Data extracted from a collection
++++
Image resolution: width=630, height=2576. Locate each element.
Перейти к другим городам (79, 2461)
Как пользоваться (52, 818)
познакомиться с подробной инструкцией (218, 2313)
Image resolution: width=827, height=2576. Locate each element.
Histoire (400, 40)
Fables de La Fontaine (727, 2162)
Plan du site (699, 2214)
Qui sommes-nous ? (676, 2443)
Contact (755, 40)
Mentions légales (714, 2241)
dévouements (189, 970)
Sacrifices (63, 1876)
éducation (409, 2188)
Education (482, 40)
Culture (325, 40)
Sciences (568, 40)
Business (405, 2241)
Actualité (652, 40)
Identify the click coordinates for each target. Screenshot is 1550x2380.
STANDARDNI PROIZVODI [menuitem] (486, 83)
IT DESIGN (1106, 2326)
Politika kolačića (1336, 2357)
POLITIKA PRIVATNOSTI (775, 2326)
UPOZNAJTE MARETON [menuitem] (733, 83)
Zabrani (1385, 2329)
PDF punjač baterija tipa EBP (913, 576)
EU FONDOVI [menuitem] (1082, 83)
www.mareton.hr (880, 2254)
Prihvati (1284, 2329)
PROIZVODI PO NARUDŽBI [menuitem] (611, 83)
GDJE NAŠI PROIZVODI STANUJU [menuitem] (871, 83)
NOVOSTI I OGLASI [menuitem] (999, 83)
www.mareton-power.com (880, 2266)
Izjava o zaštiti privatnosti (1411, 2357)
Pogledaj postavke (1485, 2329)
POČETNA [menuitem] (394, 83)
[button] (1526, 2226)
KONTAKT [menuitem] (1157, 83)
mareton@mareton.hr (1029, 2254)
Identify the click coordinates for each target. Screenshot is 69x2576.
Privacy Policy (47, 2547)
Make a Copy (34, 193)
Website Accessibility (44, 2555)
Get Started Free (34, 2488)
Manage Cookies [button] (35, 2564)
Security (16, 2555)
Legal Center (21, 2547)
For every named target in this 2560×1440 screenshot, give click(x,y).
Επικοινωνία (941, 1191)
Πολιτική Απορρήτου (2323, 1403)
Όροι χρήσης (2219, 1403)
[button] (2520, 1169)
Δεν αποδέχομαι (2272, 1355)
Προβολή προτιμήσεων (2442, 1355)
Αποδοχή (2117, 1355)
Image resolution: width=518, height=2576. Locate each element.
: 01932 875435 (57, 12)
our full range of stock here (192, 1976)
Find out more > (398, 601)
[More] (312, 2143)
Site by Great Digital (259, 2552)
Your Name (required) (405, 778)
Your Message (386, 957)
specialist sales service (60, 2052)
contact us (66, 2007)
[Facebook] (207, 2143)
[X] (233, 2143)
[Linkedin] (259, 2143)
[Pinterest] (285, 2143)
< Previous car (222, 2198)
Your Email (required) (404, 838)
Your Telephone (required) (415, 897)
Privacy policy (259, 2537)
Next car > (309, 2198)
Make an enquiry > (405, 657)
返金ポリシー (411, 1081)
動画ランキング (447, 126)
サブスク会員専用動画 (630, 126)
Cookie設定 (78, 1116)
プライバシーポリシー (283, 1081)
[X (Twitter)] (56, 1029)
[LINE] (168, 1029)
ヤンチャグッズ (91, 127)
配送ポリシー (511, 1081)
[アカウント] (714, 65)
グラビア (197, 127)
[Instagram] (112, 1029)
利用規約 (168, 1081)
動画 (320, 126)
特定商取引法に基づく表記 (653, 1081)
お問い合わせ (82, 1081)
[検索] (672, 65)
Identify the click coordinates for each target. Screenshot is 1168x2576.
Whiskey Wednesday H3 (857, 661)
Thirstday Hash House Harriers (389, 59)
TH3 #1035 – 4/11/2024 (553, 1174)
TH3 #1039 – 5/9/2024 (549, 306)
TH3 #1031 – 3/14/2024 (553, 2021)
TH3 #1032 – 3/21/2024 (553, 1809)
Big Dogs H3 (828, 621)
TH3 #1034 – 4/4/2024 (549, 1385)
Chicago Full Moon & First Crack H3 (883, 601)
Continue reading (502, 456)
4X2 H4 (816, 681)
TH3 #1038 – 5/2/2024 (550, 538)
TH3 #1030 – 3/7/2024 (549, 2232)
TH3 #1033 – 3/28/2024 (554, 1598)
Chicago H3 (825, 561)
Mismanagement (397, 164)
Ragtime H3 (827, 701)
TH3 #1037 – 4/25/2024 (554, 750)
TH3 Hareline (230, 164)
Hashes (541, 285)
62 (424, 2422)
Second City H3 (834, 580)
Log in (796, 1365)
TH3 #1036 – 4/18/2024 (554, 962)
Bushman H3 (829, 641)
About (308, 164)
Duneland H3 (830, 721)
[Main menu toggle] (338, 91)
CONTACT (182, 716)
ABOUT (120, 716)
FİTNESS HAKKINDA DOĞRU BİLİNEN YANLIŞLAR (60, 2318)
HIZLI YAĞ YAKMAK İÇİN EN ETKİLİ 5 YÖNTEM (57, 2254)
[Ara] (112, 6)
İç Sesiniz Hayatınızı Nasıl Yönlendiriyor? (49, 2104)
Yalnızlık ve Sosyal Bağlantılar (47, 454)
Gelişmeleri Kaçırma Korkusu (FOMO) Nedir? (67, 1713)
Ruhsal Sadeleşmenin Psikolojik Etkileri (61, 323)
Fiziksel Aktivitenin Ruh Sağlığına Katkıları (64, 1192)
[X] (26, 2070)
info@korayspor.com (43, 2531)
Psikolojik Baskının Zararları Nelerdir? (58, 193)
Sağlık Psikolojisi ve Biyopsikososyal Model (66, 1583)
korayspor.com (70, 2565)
++++
TASK STATEMENT
The answer should be only the number of lines in the data that include "PROIZVODI".

WRITTEN ANSWER
3